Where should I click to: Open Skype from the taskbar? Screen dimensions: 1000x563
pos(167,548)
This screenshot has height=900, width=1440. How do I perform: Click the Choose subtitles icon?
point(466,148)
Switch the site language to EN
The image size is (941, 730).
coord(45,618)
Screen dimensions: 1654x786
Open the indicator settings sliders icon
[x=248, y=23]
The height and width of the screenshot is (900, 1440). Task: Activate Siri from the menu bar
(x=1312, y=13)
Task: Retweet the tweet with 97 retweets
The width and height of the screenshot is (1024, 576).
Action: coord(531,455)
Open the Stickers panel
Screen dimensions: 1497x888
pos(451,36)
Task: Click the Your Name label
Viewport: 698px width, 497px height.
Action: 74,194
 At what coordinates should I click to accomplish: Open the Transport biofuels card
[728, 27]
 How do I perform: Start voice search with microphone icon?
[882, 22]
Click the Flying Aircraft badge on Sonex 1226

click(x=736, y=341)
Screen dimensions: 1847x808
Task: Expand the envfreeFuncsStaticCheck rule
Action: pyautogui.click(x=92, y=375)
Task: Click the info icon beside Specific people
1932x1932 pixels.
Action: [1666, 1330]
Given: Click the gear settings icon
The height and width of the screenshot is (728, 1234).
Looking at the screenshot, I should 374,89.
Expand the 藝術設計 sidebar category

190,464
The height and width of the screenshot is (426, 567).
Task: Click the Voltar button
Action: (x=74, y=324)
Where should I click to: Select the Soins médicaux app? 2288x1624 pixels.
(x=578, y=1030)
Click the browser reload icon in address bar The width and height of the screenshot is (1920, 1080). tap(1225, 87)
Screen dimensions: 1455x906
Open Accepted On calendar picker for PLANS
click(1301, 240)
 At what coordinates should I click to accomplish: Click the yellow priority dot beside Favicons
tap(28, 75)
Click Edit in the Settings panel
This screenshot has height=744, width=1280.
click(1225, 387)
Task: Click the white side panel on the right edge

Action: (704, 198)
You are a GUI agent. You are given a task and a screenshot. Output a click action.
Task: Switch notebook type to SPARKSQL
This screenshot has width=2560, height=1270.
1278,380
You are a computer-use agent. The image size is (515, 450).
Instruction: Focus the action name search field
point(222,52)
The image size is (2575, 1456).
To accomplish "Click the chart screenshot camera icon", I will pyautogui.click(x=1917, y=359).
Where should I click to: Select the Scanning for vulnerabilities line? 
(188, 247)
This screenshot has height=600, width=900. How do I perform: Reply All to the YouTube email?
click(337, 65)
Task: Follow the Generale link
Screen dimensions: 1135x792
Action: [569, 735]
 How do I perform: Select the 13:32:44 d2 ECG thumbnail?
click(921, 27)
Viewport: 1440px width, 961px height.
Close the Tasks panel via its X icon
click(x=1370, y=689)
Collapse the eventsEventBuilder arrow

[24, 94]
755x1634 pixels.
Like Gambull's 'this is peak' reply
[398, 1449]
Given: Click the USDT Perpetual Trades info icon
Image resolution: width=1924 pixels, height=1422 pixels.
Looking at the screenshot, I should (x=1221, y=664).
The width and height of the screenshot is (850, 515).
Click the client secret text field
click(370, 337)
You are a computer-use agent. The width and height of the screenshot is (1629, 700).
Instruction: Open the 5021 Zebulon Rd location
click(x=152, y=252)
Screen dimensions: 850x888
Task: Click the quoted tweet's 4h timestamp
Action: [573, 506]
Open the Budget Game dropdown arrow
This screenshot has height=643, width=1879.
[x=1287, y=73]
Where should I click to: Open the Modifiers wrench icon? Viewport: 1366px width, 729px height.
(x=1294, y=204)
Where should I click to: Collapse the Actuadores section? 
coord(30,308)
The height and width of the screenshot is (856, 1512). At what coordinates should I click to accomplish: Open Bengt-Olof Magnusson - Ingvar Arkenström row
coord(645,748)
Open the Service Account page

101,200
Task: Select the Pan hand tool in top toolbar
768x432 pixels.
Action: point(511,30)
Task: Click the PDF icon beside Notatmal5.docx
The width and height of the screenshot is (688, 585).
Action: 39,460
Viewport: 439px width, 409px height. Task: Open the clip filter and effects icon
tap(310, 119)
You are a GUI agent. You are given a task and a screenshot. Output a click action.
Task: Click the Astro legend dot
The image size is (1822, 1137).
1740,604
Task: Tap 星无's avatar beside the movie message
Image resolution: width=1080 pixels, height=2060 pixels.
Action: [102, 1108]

(Stated problem)
Count the lines of the records that contain the string "panel", and reply with the number alone.

(Final result)
4